Archive for October, 2010

Recovery and Reinvestment

Kwik Trip © Jim Korpi

I must be a Democrat. Surely I must be. If I dream of one day reading a book while lounging back in my seat as I travel from one United States city to the next in a high speed train, then I must be a Democrat. Or would I simply be a human hoping for the sanity of when I don’t hop in my car, which costs me hundreds of dollars to maintain and insure every year, weave my way into a four-lane highway of traffic and nervously shark my way into an hour-long search for a parking spot? Please help me to understand were I fit in the political spectrum of ideas. I need to pick a side.
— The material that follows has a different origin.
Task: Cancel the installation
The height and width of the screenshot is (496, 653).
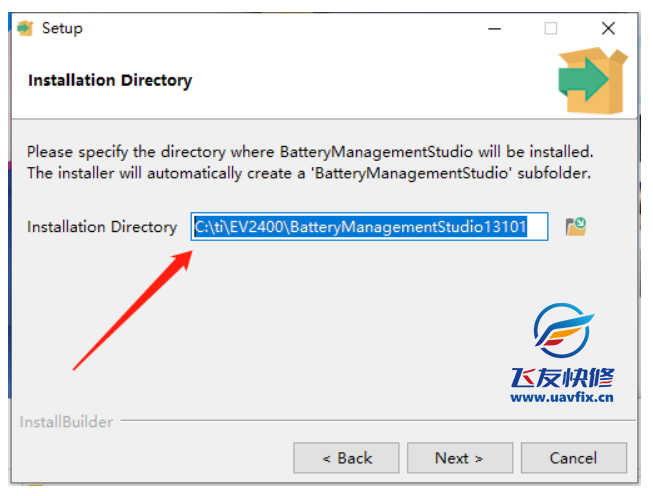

November is just next month.
I’m being told of certain hopeful politicians blowing rhetorical smoke of “subsidizing” rail infrastructure, and how we can’t afford such a scheme, in hopes of striking a nerve in fear of “big government” and higher taxes. Don’t we, the tax payer, pay for the roads that grow wider with every American Recovery and Reinvestment dollar spent? Don’t we pay for the ring roads that circulate traffic around cities causing suburb ring, after suburb ring, after suburb ring…?
Ohio is being offered 8 billion dollars to connect the three C’s, Cleveland, Columbus and Cincinnati, cities rotting from the core due to suburb growth. The politicians are divided down party lines as to whether or not the state should accept federal dollars for such an endeavor.
The third largest recipient of American Recovery and Reinvestment dollars in Ohio is American Electric Power (AEP), the single largest land owner in the state. They will receive over 300 million dollars to install pollution controls in their smokestacks (scrubbers). This is the equivalent of me getting a government grant to put a new exhaust pipe on my 1980 diesel Volkswagen. Ahh… ha! I’ll look into it.

Free at Last

After Math Series © Jim Korpi


I owe nothing. Sure, bills will come, but, as of this Thursday, the thousands of dollars I acrued in student loans were paid in full, with interest.
With that done, I’d like to suggest an improvement in the system and possibly an improvement on humanity. Let’s call it the Loan Payer’s Manifesto.
We preach of a land where all men are created equal. If by this our fore fathers meant we all are pumping blood through similar vein structures then I must agree. But having just paid off these loans and knowing others my age who are $40,000+ in school loan debt, I must say I feel as though I’m just now stepping up to the starting line of financial freedom with wrinkles forming, while I watch others hitting puberty and charging expenses to a parental credit line.
Our economy will in time be fueled by creativity, this I believe. Essentially we must move beyond our foundation of exploitation and move towards innovation. We’ve moved beyond the manufacturing base of the industrial revolution and now must be innovative, not in our dealings with machines, but in our dealings with each other. The nine-to-five desk job days are over. Face it. If they’re not over, they will be as soon as the world realizes that half those 8 hours are spent playing FarmVille on Facebook and gossiping about coworkers. There are exceptions.
Creativity takes risk, exploration and is anti-routine by nature. It can not flourish in a society that uses usury as a way of educating, and preparing, its populace. It’s a form of indentured servitude for those unable to buy out of the system.
I can’t recall how many times a friend has come to me and talked about their life’s financial predicament. They have thousands of dollars in “financial aid”, or loans. These loans have an interest rate similar to a mortgage, 6.8%. They have graduated. They are now expected to enter the uncertain world economy, be creative, and pay off their loans.
What happens is they take the most secure route they can find. They hold onto that for the next ten years so they can work down their debt. By then they’re 40 and have kids. Time to be creative and innovative is put off another year, and then another year…
What must happen is education should become less of a business model and more of a Socratic model focused on paideia, and most importantly not the shallow goals of becoming the perfect consumer.
The economic ideas of incentive are fraught with the unintended consequences we are seeing currently in a country unequipped to feed, shelter, educate and rule itself properly.